A Conv2D layer with ReLU activation
A BatchNormalization layer
A 2D MaxPooling layer
A Dropout layer

Although each block contains multiple operations, they are collectively treated as four convolutional layers in the context of the model architecture.

After these convolutional blocks, the model includes a dense (fully connected) layer, typically used to transition from the convolutional feature extraction to classification. Finally, the output layer is a Dense layer with 10 units (corresponding to the number of output classes) and uses the softmax activation function to produce a probability distribution over the classes.

The user is required to select an appropriate loss function and optimizer from the available options. Once configured, the model is compiled and saved under output/prepare_based_model.

Training

This component is responsible for training the model for a specified number of epochs, as provided by the user through the application package inputs.

Evaluation

The user can evaluate the trained model, and MLflow will track the process for each run under a designated experiment. Once the MLflow service is deployed and running on port 5000, the UI can be accessed at http://localhost:5000.
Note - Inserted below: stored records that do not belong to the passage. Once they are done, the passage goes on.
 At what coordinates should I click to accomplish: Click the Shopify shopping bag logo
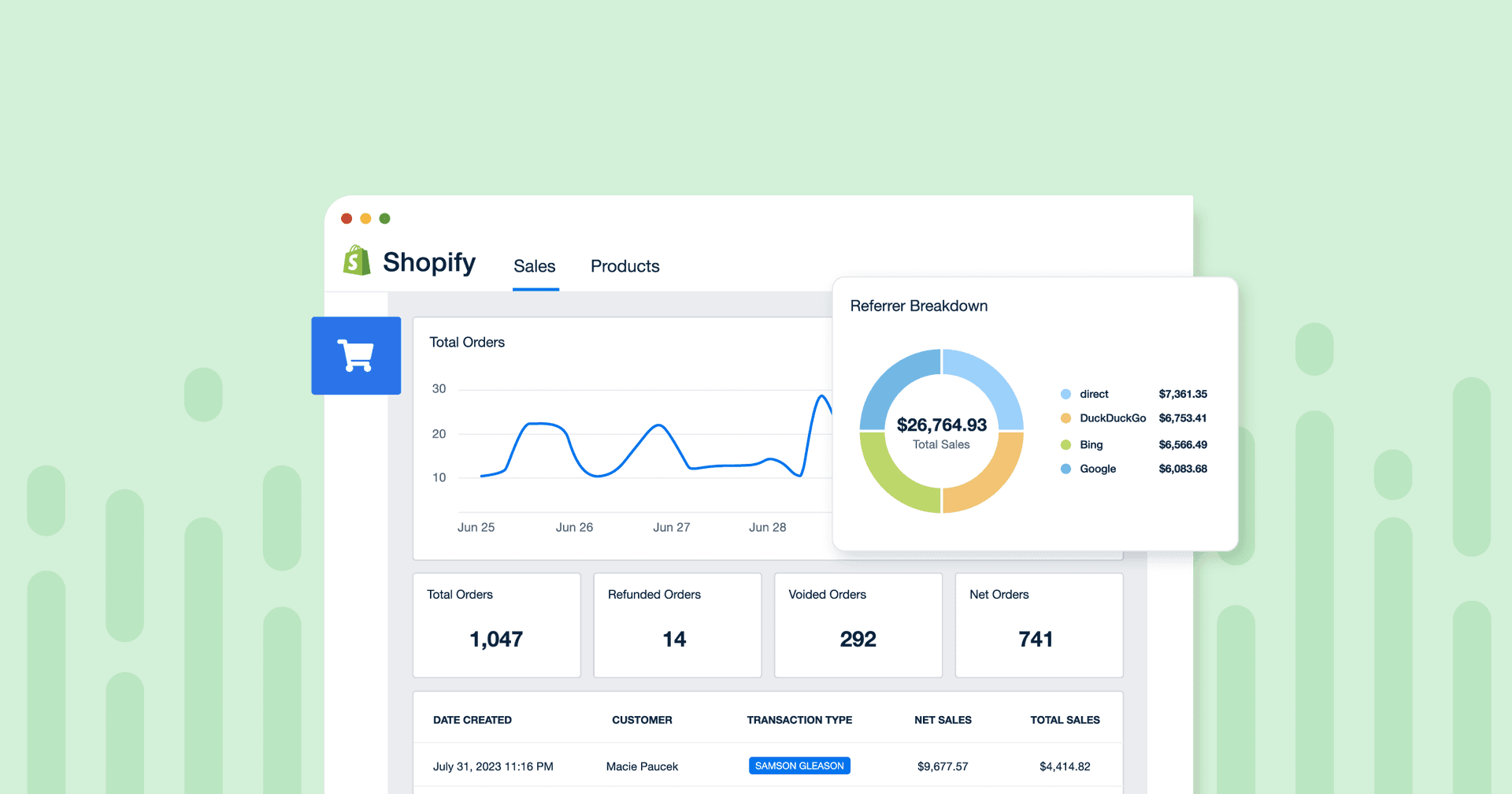tap(356, 262)
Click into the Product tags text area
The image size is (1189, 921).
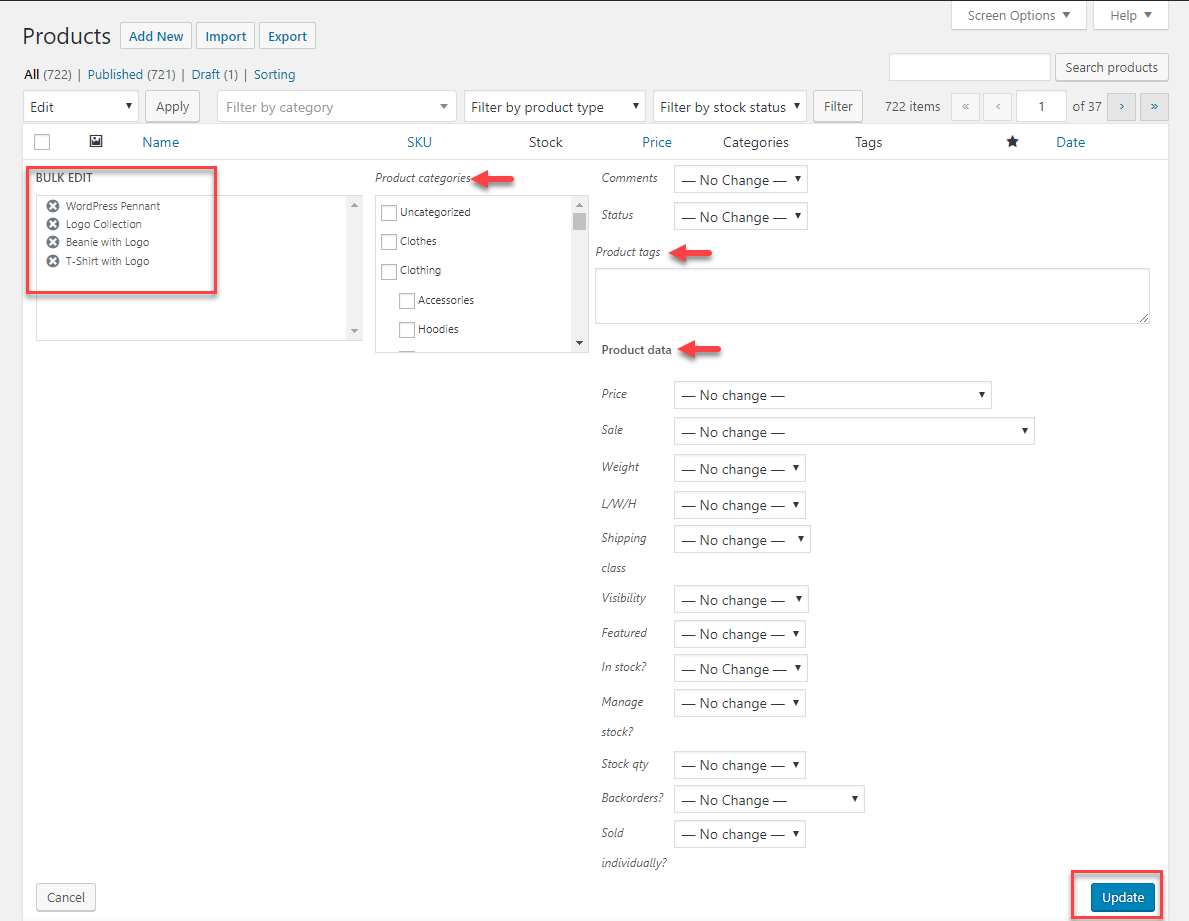(x=871, y=295)
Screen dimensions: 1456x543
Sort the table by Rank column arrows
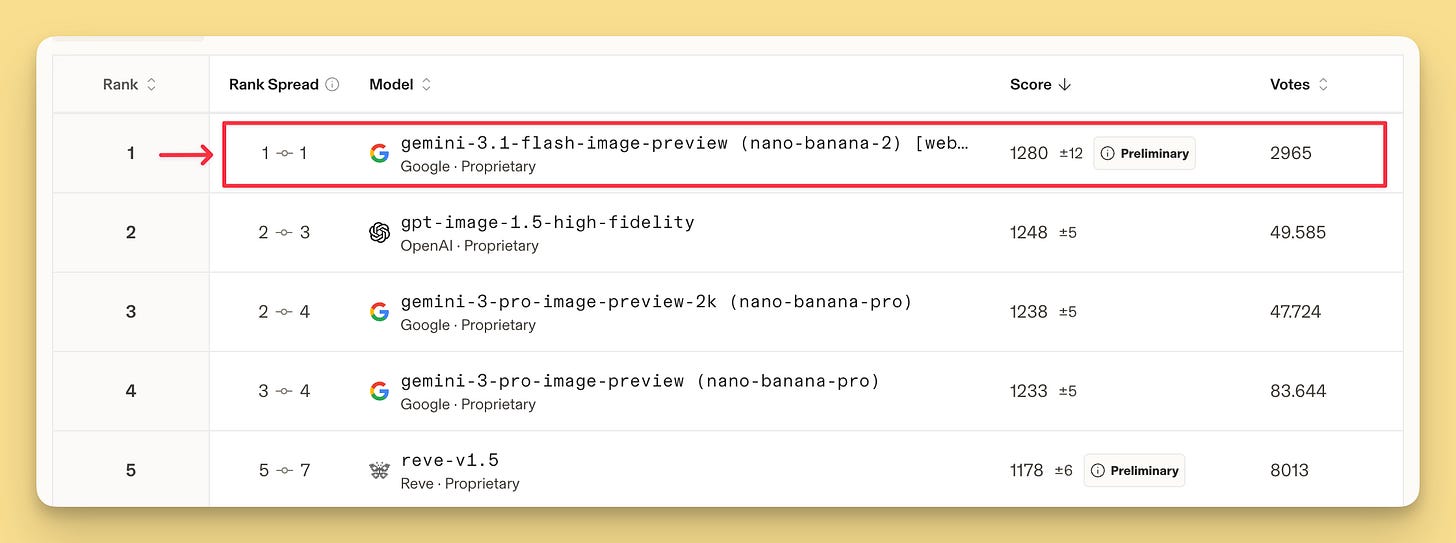pos(152,85)
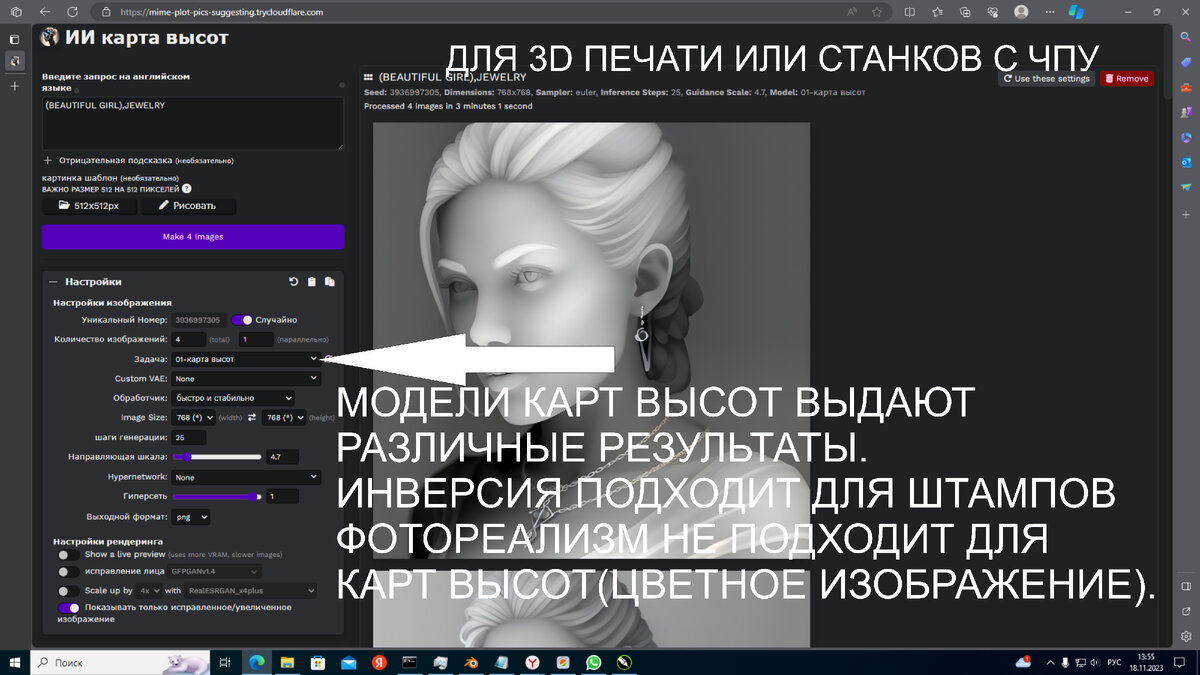This screenshot has width=1200, height=675.
Task: Reset settings with the undo arrow icon
Action: coord(293,282)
MLflow tracks the following:

Evaluation metrics, including Accuracy, Precision, Recall, and the loss value
Trained machine learning model saved after each run
Additional artifacts, such as the Loss curve plot during training, and the Confusion matrix.

For developers

The folder structure is defined as: src/ tile_based_training / - components / - Containing all components such as data_ingestion.py, prepare_base_model.py, train_model.py , model_evaluation.py, inference.py. - config / - Containing all configuration needed for each component. - utils / - to define helper functions. - pipeline / - to define the order of executing for each component.